Any help will be appreciated! Thanks.
Interesting question +1.
I think the following should fulfil your requirements. I've written it as an example sub-routine and broken down each step so it is obvious what I'm doing. It should be straightforward to condense it into a function from here.
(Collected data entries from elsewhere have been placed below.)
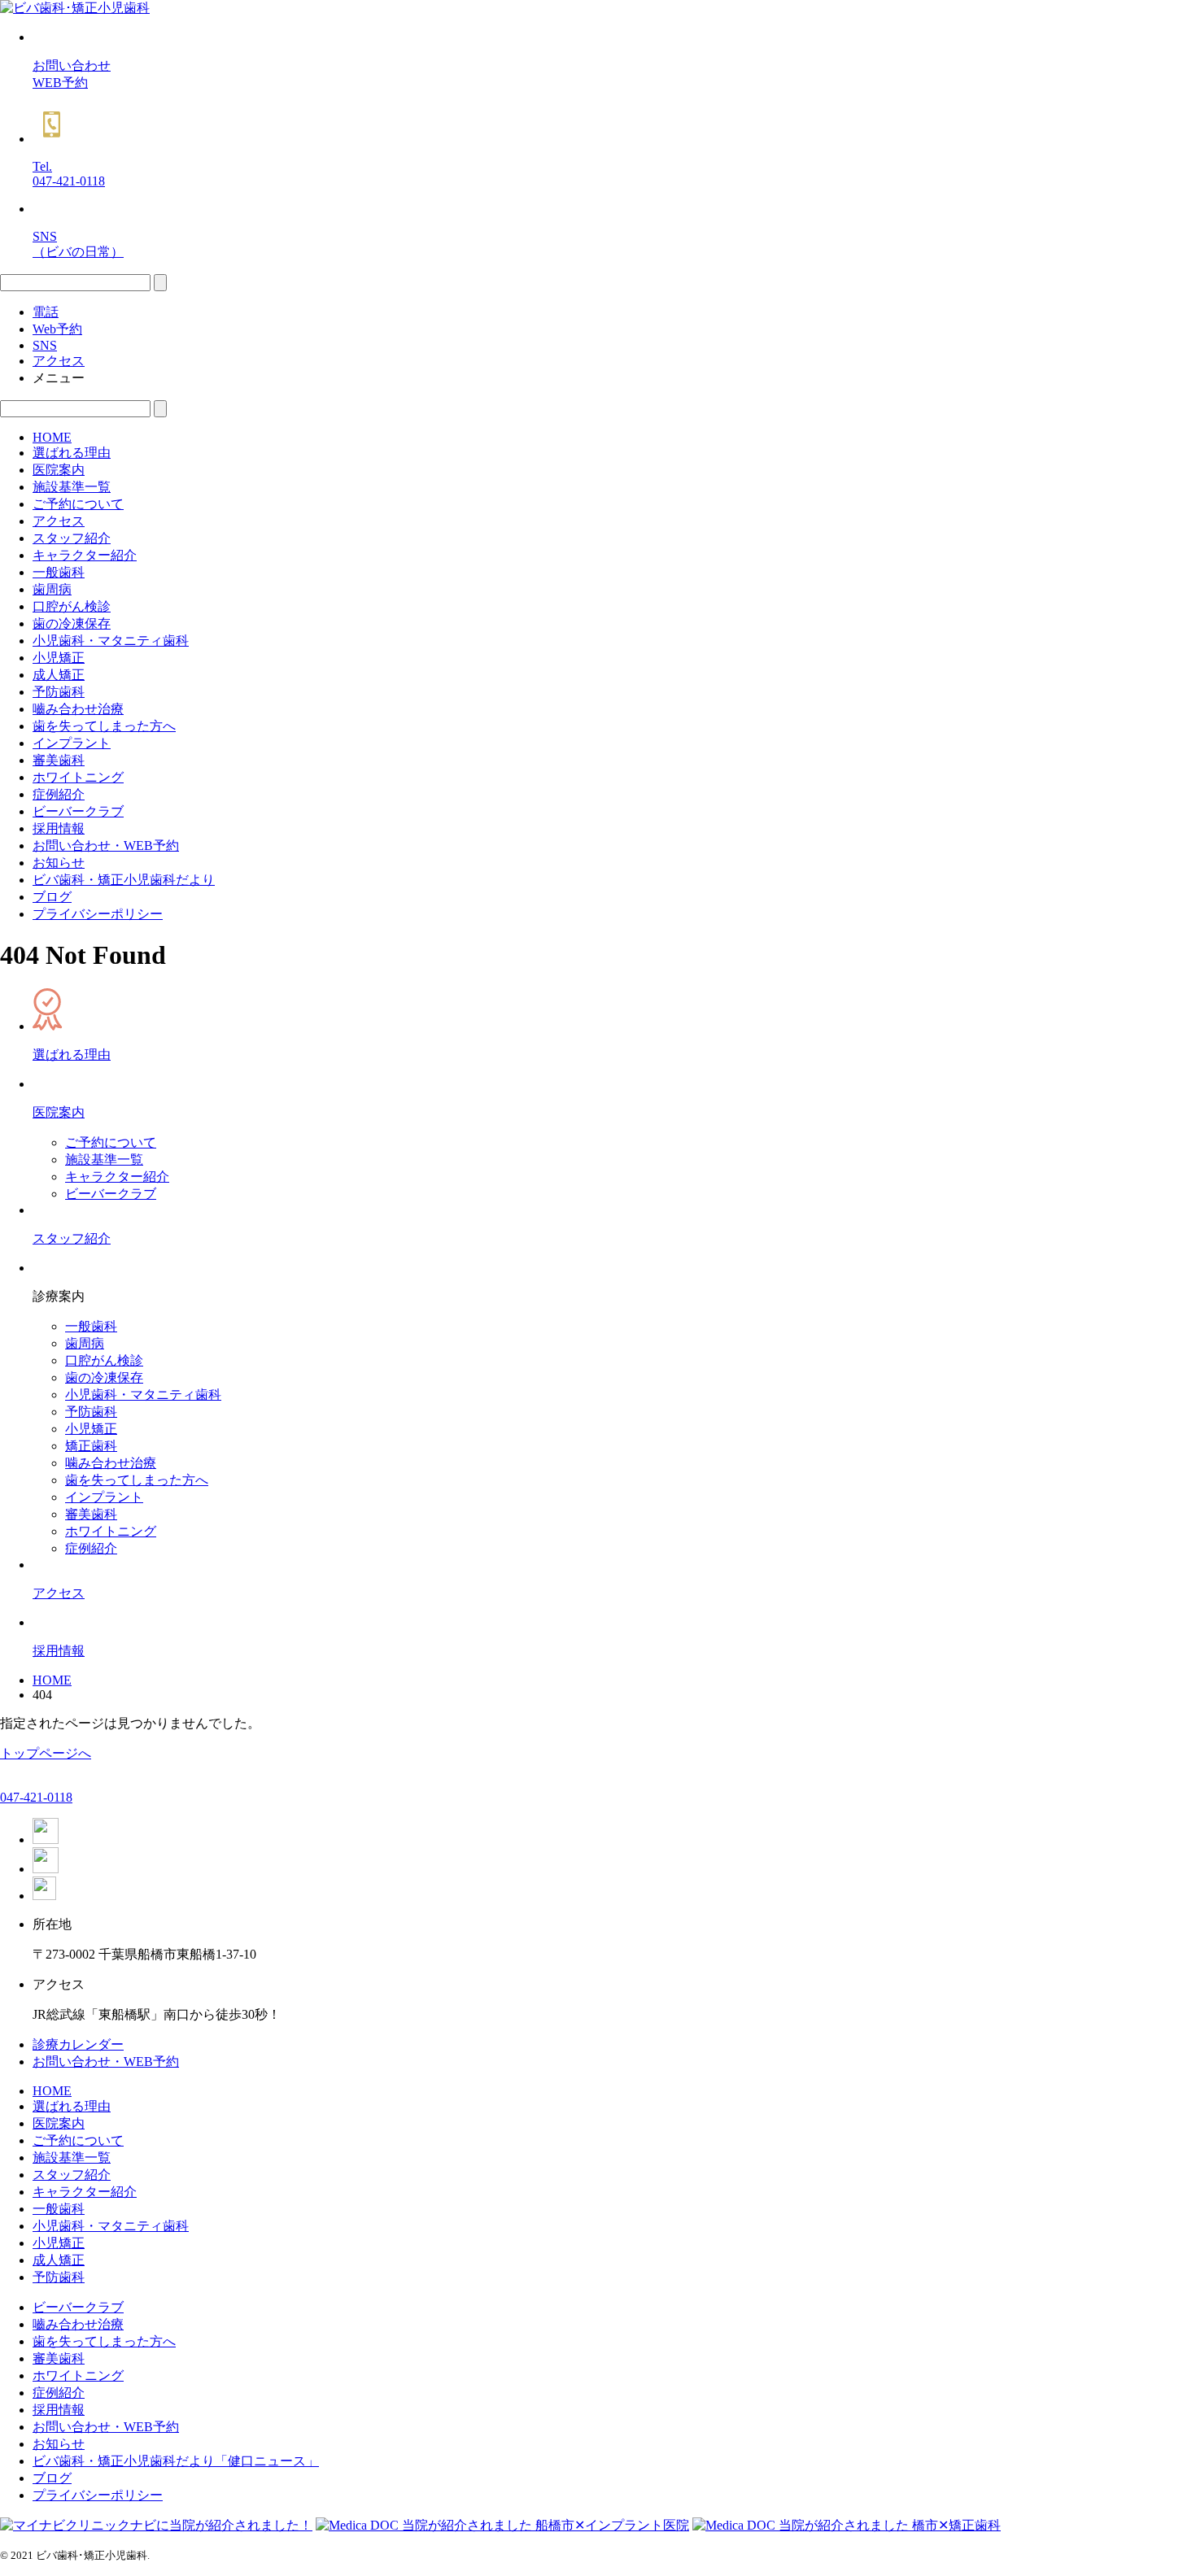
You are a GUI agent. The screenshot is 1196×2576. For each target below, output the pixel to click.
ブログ (52, 897)
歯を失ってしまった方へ (104, 726)
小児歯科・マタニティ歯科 (111, 640)
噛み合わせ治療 (110, 1463)
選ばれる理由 (72, 453)
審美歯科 (59, 760)
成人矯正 (59, 675)
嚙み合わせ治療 (78, 709)
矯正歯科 (91, 1446)
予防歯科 (59, 692)
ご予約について (78, 504)
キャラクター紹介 (85, 555)
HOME (52, 437)
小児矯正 (59, 658)
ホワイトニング (78, 777)
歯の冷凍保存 (72, 623)
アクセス (59, 521)
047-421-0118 (36, 1797)
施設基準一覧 (72, 487)
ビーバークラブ (78, 811)
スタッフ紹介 (72, 538)
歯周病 (52, 589)
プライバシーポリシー (98, 914)
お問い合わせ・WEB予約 (106, 845)
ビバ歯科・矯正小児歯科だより (124, 880)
Note, there is probably also a clever way to do this with a single regular expression, but I'm not very good with regular expressions :-) I doubt a regular expression based solution will run much faster than what I've provided (but am happy to be proven wrong).
%# Your example string
Str1 ='WOW ! my ~Code~ Works !!';
%# Convert case to lower
Str1 = lower(Str1);
%# Convert to ascii
Str1 = double(Str1);
%# Find an index of all locations after spaces
I1 = logical([0, (Str1(1:end-1) == 32)]);
%# Eliminate locations that don't contain lower-case characters
I1 = logical(I1 .* ((Str1 >= 97) & (Str1 <= 122)));
%# Check manually if the first location contains a lower-case character
if Str1(1) >= 97 && Str1(1) <= 122; I1(1) = true; end;
%# Adjust all appropriate characters in ascii form
Str1(I1) = Str1(I1) - 32;
%# Convert result back to a string
Str1 = char(Str1);